TEXT PASSAGE:
Segment Open

Methi na dhebra is a gujarati snack dish.i tasted this during my recent alibag visit.my moms friend bhabhi had got it for me and i coudnt just resist myself.
An iron and fibre-rich snack made with fenugreek leaves and bajra flour, methi na dhebra is so scrumptious that the plate will be empty in no time—so, take my advice and make more than you think is needed! served with curds, this makes an ideal afternoon snack.
i must admit that the deep-fried version tastes even better, so forget the health-watch slogans once in a while and indulge!
It is a delicious and healthy Gujarati dish suitable for diabetic patients generally prepared during cold winter season for evening snack or dinner and served with curd.
Ingredients :
Bajra flour- (2 cup)
wheat flour - ( 1/4 cup)
Suji(semolina) - 100 grams ( 3/4 cup)
Cornflour - 50 grams (1/3 cup)
Green Methi leaves - 2 cup
1 tbsp besan (gram flour)
Til(sesame seeds) - 1 tbsp
Jeera(cumin) - 1/2 tsp
Sour curd - 200 grams (1 cup)
Gur(jaggery)/sugar - 1 tsp
Salt - add to taste (1 tsp)
Green chilli - 4
garlic - 2 cloves
Ginger- 1 inch long piece
Red chilli powder - less than 1/4 tsp
Turmeric powder - less than 1/4 tsp
Oil - to fry Dhebra
Method:
1.make a paste of chilli,garlic & ginger .Filter Bajra flour, wheat flour, Suji , cornflour and keep it aside in a utensil.
2.Wash Methi leaves and chop them finely after removing water.. Mix Gur in curd and blend well.
3.Make a hole in the middle of the flour, put Gur mixed with curd, 1 tbsp oil and all the spices. Mix all the ingredients properly and with the help of water knead a dough similar to that of a puri. Cover the dough and leave it aside for half an hour.
4 After half hour press the dough well and make a good dough. Now make lemon sized pieces from the dough and keep aside.
5.heat oil in a pan and heat. Take one piece of dough, using oil or dry flour roll into a little thick puri , 3 inches in diameter. Now put the puri in hot oil , pres it with a ladle to make Dhebra puffy.
6Fry till both sides turn brown. Place the fried Dhebra on a plate covered with a paper napkin. Repeat with the other Dhebra. You can fry 2-3 Dhebra at a time in the pan.
7. Serve Dhebra with pickle or Chutney
Tips:
For cooking dhebra on tava Place the rolled Dhebra on the heated Tawa and cook it by applying oil till both sides turn brown. Now place Dhebra on a plate and keep it in a casserole after it cools off.

Segment Closed

Answer these questions using the methi na dhebra recipe above.
1. How much bajra flour does the ingredient list call for?
2. How long should the covered dough be left aside?
3. What diameter should each rolled puri be?

DATA FOR REVIEW:
Segment Open

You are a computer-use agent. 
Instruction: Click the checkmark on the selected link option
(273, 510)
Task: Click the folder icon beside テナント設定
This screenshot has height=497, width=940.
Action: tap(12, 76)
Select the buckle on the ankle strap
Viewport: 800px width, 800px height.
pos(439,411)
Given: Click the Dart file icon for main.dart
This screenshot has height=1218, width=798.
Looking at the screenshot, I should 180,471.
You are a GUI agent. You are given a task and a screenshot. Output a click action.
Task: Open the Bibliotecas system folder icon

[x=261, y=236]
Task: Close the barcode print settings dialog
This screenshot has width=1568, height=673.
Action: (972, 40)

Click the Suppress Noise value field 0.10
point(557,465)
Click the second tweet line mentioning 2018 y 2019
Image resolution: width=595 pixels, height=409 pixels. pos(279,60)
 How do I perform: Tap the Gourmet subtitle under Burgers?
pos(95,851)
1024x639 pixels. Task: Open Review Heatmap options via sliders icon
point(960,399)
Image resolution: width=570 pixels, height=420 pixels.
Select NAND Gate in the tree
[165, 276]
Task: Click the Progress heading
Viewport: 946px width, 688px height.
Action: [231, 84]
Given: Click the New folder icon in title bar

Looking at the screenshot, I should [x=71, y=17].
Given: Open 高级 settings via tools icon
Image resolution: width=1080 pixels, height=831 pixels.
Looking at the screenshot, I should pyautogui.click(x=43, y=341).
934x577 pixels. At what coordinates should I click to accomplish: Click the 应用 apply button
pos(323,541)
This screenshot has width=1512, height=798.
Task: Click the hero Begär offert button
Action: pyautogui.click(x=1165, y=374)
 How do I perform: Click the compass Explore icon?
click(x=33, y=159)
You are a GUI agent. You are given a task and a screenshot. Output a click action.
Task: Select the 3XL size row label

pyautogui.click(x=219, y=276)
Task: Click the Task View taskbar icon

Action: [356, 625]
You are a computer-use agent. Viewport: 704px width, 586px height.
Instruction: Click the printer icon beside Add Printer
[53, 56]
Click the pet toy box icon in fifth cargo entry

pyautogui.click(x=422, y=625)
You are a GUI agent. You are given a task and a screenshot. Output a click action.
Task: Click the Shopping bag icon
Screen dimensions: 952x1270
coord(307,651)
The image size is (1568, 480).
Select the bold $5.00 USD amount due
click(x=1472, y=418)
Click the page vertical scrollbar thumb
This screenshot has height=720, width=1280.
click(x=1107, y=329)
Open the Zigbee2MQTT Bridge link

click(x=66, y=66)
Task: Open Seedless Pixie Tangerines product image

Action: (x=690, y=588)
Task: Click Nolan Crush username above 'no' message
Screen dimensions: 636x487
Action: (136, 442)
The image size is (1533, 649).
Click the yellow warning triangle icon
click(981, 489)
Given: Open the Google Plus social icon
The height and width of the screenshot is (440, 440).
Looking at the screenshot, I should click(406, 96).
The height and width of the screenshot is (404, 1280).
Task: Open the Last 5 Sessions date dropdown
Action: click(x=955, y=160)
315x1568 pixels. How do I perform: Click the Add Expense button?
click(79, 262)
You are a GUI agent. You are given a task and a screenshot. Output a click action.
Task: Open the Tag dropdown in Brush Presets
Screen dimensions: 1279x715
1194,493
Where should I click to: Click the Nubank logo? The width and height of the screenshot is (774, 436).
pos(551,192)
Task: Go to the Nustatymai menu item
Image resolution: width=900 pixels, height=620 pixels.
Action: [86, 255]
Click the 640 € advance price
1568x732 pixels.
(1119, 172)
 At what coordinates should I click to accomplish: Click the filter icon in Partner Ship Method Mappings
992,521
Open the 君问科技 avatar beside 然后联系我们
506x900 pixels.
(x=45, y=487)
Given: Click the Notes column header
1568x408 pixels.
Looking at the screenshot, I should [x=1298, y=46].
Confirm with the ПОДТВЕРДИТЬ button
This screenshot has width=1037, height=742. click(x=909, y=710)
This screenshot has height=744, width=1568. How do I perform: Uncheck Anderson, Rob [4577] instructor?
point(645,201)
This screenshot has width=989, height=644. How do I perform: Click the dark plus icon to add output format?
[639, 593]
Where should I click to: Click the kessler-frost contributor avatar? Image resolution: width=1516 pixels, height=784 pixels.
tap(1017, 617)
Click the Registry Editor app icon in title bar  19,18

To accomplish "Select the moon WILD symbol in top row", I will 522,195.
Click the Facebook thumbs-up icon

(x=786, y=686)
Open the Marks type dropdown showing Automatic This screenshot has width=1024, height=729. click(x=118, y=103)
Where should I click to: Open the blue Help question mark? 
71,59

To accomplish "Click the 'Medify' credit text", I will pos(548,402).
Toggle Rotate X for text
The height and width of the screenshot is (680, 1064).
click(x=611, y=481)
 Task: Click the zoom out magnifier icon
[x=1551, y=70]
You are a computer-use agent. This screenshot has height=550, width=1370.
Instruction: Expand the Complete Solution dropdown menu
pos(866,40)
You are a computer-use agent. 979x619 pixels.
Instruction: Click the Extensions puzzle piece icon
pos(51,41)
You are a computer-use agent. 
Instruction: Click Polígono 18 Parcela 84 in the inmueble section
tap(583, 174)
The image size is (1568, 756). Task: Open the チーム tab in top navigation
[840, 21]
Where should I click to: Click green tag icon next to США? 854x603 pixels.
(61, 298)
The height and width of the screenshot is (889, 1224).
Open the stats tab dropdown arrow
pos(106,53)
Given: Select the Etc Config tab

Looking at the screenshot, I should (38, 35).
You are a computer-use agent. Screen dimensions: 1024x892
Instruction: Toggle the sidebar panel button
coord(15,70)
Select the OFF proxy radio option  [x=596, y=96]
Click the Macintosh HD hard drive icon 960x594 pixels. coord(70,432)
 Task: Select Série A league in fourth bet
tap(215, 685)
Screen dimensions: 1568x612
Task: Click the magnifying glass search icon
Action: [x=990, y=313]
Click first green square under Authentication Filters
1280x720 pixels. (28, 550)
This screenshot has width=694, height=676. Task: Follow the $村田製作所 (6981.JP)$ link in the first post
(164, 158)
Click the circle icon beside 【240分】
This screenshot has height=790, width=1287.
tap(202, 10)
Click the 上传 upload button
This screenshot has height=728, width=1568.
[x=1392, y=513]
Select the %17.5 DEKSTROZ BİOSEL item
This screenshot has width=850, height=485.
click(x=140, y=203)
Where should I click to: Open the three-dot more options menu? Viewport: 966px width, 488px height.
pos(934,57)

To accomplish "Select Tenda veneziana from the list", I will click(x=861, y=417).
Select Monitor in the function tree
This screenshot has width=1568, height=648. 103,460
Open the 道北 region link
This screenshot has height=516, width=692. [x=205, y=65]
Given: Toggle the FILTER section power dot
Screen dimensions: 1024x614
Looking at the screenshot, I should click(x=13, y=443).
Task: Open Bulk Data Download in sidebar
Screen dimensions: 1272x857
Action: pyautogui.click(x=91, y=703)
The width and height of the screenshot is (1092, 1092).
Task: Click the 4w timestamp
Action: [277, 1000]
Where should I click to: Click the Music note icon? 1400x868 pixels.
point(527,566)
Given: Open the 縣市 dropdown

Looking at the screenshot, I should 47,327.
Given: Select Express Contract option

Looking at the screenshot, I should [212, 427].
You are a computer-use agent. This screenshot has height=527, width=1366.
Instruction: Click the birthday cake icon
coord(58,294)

Segment Closed

RESULT:
1. Two cups.
2. Half an hour.
3. Three inches.